* TASK DESCRIPTION: Please render the listing below as a Markdown table with the columns "Row" and "Text", numbering each line and skipping blank lines. Leave the pictures out of the answer.
....
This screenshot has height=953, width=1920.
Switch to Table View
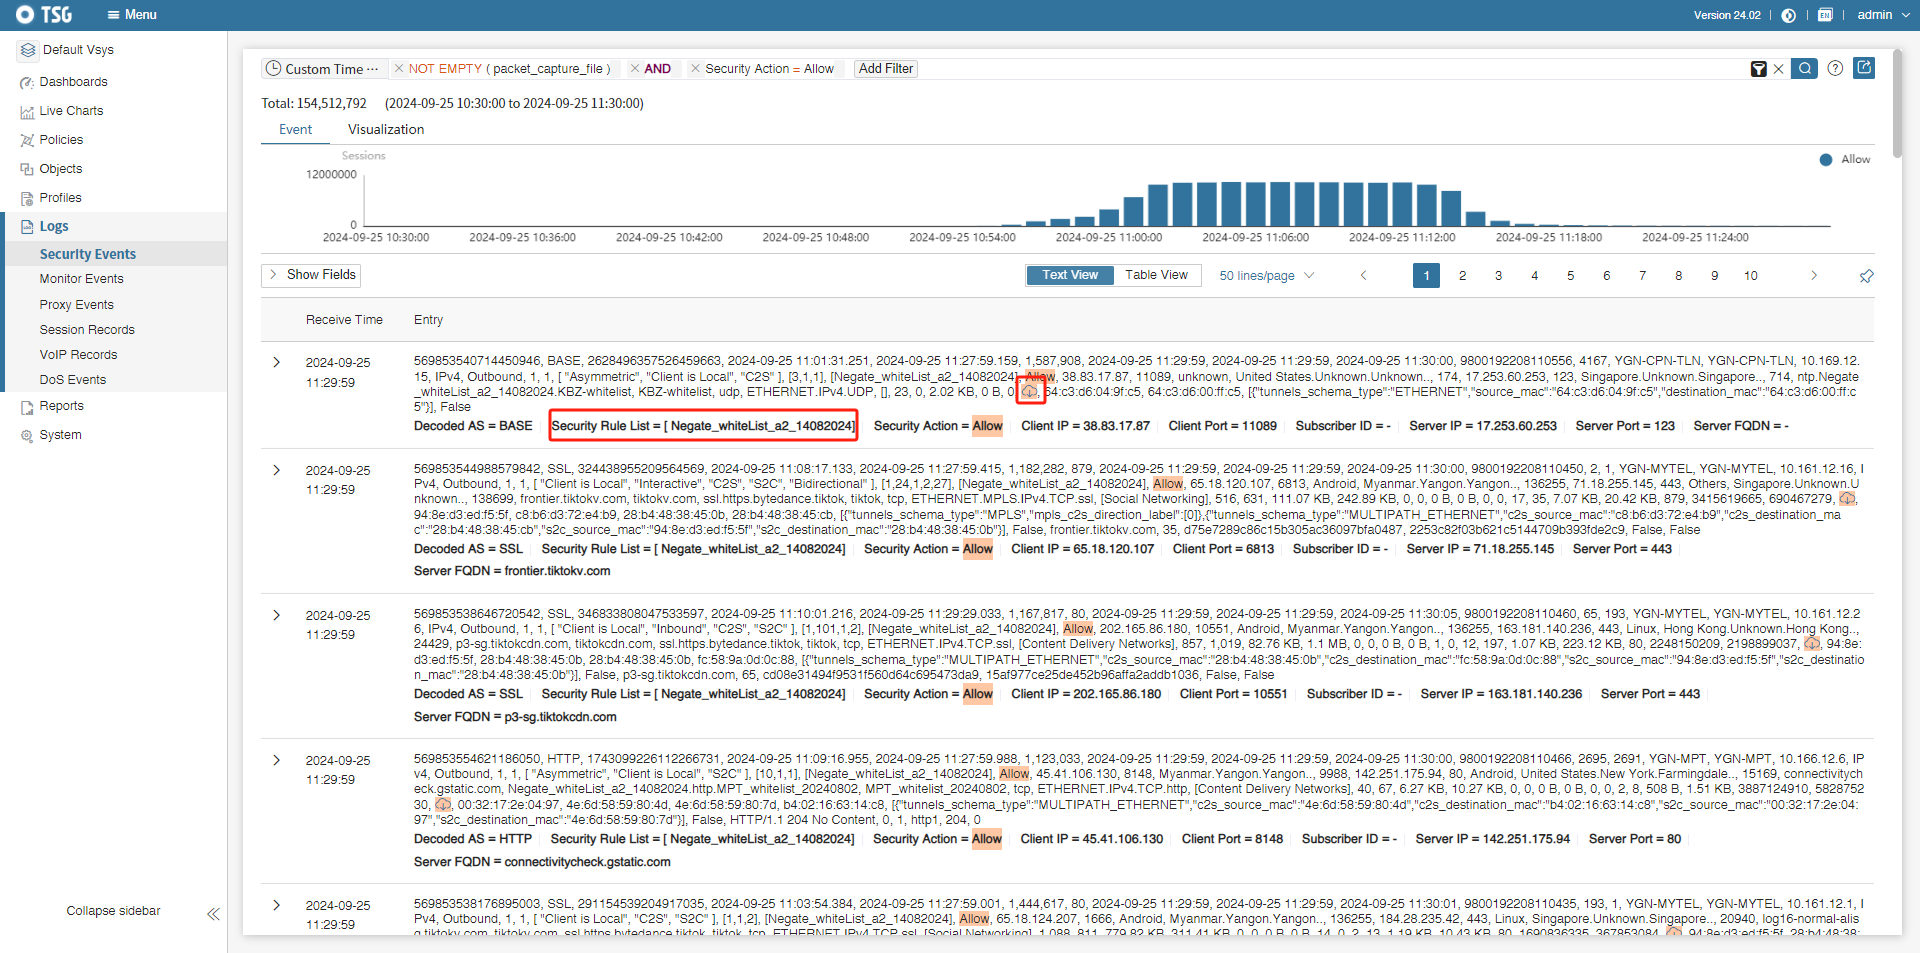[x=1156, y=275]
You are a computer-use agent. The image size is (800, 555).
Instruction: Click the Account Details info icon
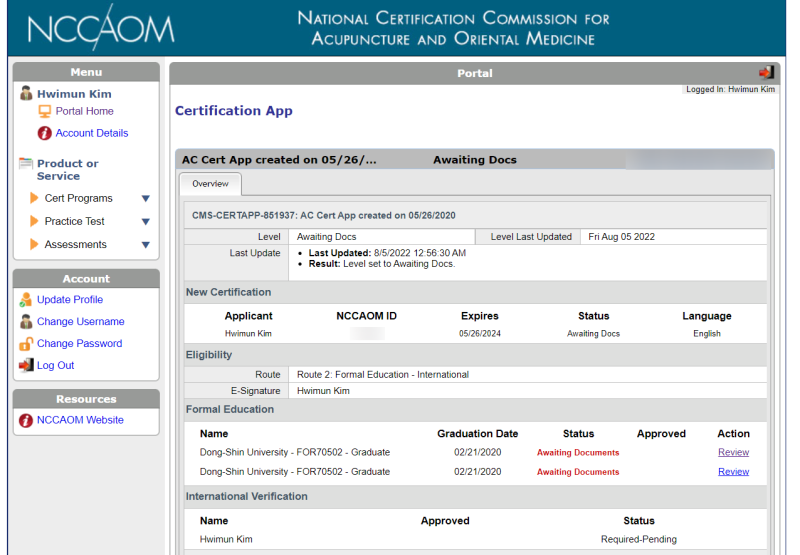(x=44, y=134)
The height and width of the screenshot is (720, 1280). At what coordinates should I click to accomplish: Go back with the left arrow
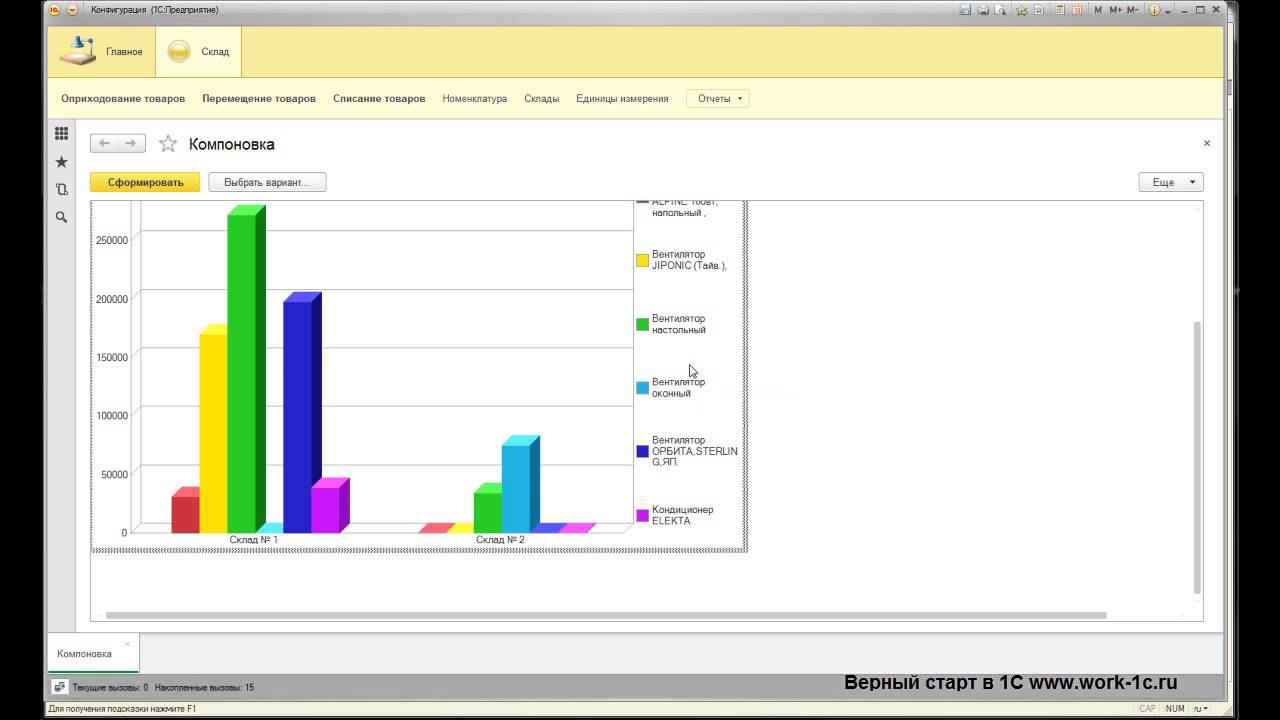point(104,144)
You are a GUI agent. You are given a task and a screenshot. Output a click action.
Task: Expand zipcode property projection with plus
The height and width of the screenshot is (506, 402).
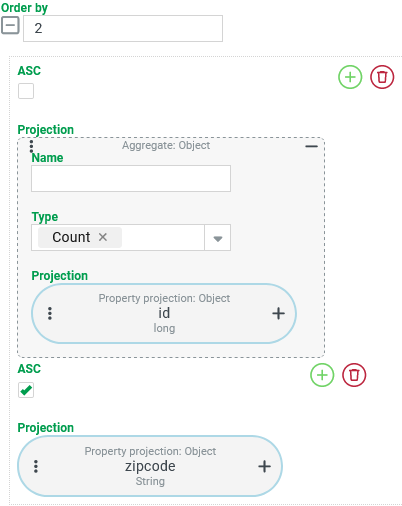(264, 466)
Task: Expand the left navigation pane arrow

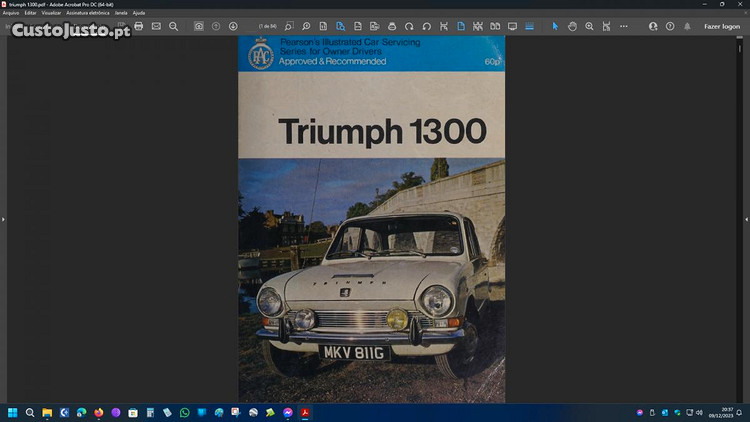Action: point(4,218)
....
* RESULT OF THE TASK:
| Row | Text |
|---|---|
| 1 | This screenshot has height=953, width=1920. |
| 2 | Switch to Table View |
| 3 | [x=1156, y=275] |
| 4 | You are a computer-use agent. The image size is (800, 555). |
| 5 | Instruction: Click the Account Details info icon |
| 6 | (x=44, y=134) |
| 7 | The height and width of the screenshot is (720, 1280). At what coordinates should I click to accomplish: Go back with the left arrow |
| 8 | point(104,144) |
| 9 | You are a GUI agent. You are given a task and a screenshot. Output a click action. |
| 10 | Task: Expand zipcode property projection with plus |
| 11 | The height and width of the screenshot is (506, 402). |
| 12 | (264, 466) |
| 13 | Task: Expand the left navigation pane arrow |
| 14 | Action: point(4,218) |